本文抜粋:
静岡の中高生は部活や夏休みの理科研究発表会を経て梅太郎賞を貰った人も多いはず。
> 「これは新しい栄養素である」を訳さなかった人物は切腹モノだね。
鈴木梅太郎の発見したビタミンB1が多く含まれる「米糠」を食事に取り入れることによって、戦前の日本海軍は脚気をほぼ完全に撲滅することができました。
しかしながらこれと対照的に、陸軍では、海軍の予防活動が上記のように成功した時代になっても「米糠摂取療法」を全く取り入れることがなく、挙句に何千人もの犠牲者を出すこととになりました。そのように誤った医学的見解を強力に主張したのは、高名な文学者であり、ヨーロッパへの医学留学経験もあるエリート医師であった「森鴎外」です。つまり、戦前の日本で脚気による幾多の犠牲者を生み出したのは、鈴木梅太郎によるビタミンB1の発見とその効果を頑として認めなかった「森鴎外の犯罪行為」とも言える判断ミスが原因なのです。
このことから分ることは、文学だったら自己の主観に基づいて大きな業績も残せるだろうが、医学を含めたサイエンスの世界においては、たとえ一国を代表する偉大な権威者であったとしても、他者の業績と事実とを客観的に真摯に評価する姿勢を失えば、たちまち凡人以下の無能なエセ学者に陥るということです。理数系の学問とは、事実の積み重ねに基づいて構築されているのです。
私は歴史もそうであるべきだと思います。

抽出情報:
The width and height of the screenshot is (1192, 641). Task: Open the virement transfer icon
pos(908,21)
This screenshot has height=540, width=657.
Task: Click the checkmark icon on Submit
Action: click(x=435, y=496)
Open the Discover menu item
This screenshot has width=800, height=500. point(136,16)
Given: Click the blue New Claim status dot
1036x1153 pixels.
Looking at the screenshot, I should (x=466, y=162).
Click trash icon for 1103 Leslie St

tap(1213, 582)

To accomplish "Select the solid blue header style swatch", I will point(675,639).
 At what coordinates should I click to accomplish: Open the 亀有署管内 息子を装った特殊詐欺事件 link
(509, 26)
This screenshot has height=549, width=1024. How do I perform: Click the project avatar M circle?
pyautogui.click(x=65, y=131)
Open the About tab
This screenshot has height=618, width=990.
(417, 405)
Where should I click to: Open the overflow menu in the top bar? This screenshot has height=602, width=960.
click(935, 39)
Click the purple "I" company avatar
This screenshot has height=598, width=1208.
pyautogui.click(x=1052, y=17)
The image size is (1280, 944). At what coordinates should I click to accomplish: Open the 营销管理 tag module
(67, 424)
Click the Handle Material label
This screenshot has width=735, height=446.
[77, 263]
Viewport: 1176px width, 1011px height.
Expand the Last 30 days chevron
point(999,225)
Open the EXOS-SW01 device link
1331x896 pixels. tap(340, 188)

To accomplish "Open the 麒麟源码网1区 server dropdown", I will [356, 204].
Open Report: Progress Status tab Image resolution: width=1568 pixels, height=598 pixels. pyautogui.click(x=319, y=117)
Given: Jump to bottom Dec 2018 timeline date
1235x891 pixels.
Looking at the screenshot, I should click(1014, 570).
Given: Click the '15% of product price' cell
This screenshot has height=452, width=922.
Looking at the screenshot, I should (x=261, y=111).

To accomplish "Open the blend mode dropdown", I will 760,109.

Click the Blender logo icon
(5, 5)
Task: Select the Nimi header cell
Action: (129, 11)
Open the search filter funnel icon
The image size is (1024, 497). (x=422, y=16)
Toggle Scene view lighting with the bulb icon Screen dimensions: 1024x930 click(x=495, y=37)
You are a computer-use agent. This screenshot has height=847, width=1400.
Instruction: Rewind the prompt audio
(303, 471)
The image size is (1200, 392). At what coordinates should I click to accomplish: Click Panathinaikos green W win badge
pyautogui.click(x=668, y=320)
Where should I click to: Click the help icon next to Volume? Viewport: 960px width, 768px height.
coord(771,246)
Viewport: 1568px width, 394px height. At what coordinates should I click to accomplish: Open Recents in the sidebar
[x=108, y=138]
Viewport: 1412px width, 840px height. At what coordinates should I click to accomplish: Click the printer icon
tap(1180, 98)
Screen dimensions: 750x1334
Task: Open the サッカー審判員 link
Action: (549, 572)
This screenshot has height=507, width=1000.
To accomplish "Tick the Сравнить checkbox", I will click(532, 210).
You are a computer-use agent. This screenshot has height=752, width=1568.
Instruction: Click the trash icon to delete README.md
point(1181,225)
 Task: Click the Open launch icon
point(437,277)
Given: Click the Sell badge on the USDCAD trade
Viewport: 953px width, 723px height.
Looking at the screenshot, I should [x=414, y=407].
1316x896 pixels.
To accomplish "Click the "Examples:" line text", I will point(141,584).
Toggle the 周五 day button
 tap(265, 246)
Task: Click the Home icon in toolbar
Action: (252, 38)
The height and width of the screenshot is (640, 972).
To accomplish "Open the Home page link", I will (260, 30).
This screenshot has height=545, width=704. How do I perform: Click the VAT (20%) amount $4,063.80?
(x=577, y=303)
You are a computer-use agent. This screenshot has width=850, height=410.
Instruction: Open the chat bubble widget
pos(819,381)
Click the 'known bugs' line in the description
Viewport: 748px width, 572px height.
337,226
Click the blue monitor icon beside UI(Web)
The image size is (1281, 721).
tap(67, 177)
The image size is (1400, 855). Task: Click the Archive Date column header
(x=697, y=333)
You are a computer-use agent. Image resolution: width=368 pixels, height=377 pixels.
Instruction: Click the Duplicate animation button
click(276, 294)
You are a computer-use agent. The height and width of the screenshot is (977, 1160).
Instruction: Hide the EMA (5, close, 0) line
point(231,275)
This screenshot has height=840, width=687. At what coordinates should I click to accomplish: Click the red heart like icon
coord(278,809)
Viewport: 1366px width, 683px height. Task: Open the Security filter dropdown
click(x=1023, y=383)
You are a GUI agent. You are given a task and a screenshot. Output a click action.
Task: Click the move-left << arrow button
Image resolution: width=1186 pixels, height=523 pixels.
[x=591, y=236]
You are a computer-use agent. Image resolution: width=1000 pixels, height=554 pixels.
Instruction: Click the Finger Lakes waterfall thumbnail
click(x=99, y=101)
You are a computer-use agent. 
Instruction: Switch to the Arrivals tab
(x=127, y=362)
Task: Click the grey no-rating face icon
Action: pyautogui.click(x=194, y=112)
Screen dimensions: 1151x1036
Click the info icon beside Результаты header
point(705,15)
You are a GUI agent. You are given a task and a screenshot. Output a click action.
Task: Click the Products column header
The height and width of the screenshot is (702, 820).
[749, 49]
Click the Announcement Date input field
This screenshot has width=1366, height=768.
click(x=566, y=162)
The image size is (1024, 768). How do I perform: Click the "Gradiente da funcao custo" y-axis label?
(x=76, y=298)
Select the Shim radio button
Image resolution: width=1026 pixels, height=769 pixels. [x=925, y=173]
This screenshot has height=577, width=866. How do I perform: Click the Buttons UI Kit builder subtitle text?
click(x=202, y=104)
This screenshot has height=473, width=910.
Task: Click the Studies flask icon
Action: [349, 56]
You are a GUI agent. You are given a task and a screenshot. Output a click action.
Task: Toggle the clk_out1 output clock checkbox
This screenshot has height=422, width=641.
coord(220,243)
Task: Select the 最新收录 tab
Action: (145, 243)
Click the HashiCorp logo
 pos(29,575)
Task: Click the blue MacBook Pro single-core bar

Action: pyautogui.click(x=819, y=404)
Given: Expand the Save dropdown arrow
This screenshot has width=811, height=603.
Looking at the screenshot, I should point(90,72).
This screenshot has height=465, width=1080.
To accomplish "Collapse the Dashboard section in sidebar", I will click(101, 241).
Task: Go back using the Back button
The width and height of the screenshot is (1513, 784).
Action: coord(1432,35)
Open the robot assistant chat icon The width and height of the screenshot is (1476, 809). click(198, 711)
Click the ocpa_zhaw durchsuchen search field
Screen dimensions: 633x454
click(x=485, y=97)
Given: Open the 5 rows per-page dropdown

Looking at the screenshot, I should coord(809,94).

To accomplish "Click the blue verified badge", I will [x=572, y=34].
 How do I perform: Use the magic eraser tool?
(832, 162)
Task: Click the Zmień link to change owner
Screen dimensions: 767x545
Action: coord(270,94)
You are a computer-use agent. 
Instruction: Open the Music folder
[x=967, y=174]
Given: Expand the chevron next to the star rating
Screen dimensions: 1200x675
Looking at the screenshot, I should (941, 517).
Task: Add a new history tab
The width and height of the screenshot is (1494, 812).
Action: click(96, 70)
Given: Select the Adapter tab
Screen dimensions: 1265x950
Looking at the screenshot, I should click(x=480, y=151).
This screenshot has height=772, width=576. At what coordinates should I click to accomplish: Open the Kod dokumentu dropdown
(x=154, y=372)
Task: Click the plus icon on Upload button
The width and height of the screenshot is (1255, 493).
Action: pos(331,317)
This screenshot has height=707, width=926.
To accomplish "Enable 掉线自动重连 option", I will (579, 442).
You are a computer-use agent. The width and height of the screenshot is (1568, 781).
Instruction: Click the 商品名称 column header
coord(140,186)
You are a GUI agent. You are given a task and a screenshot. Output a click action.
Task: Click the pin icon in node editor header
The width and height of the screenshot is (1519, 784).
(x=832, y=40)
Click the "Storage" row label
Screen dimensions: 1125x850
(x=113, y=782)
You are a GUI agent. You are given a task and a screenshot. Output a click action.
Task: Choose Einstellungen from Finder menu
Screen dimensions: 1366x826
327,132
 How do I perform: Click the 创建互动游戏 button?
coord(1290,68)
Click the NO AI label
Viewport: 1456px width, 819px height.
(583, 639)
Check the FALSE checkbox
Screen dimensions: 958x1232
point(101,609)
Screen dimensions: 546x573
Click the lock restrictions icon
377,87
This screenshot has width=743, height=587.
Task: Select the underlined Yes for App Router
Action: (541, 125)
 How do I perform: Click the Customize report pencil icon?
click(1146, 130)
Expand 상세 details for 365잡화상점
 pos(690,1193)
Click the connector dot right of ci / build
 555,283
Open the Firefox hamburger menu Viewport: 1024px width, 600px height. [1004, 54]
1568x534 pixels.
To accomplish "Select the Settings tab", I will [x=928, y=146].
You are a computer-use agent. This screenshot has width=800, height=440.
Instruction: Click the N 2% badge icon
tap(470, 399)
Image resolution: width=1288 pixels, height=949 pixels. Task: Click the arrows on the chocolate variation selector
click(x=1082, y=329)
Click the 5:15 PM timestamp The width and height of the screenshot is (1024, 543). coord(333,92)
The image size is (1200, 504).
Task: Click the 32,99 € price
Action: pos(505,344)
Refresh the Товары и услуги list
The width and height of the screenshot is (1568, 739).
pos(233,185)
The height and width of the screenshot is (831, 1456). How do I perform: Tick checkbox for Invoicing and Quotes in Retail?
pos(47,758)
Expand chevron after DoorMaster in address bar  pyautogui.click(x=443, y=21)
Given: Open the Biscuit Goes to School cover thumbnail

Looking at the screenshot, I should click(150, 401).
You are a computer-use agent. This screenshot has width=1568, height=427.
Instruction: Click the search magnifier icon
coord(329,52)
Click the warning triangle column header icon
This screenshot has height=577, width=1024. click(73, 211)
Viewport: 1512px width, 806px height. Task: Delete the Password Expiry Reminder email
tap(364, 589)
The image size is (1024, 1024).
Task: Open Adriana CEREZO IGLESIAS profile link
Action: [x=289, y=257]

以下の設問:
1) 本文抜粋の記述に基づき、次の問いに答えよ。
(a) 戦前の日本海軍は、何を食事に取り入れることで脚気をほぼ完全に撲滅したか。
(b) 陸軍において誤った医学的見解を強力に主張した人物は誰か。
(c) 静岡の中高生の多くが貰ったはずとされる賞の名称は何か。
2) 本文抜粋の「鈴木梅太郎の発見したビタミン」から「私は歴史もそうであるべきだと思います。」までの部分を、「陸軍」を「帝国陸軍」に置き換えて示せ。
3) 次の各記述が本文抜粋の内容と一致するか、「はい」または「いいえ」で答え、判断の根拠となる本文の語句をそのまま引用せよ。
(a) ビタミンB1を発見したのは鈴木梅太郎である。
(b) 陸軍は、海軍の予防活動が成功した後に「米糠摂取療法」を取り入れた。
(c) 森鴎外にはヨーロッパへの医学留学経験がなかった。

解答:
1)
(a) 米糠
(b) 森鴎外
(c) 梅太郎賞

2)
鈴木梅太郎の発見したビタミンB1が多く含まれる「米糠」を食事に取り入れることによって、戦前の日本海軍は脚気をほぼ完全に撲滅することができました。
しかしながらこれと対照的に、帝国陸軍では、海軍の予防活動が上記のように成功した時代になっても「米糠摂取療法」を全く取り入れることがなく、挙句に何千人もの犠牲者を出すこととになりました。そのように誤った医学的見解を強力に主張したのは、高名な文学者であり、ヨーロッパへの医学留学経験もあるエリート医師であった「森鴎外」です。つまり、戦前の日本で脚気による幾多の犠牲者を生み出したのは、鈴木梅太郎によるビタミンB1の発見とその効果を頑として認めなかった「森鴎外の犯罪行為」とも言える判断ミスが原因なのです。
このことから分ることは、文学だったら自己の主観に基づいて大きな業績も残せるだろうが、医学を含めたサイエンスの世界においては、たとえ一国を代表する偉大な権威者であったとしても、他者の業績と事実とを客観的に真摯に評価する姿勢を失えば、たちまち凡人以下の無能なエセ学者に陥るということです。理数系の学問とは、事実の積み重ねに基づいて構築されているのです。
私は歴史もそうであるべきだと思います。

3)
(a) はい。「鈴木梅太郎の発見したビタミンB1」
(b) いいえ。「「米糠摂取療法」を全く取り入れることがなく」
(c) いいえ。「ヨーロッパへの医学留学経験もあるエリート医師」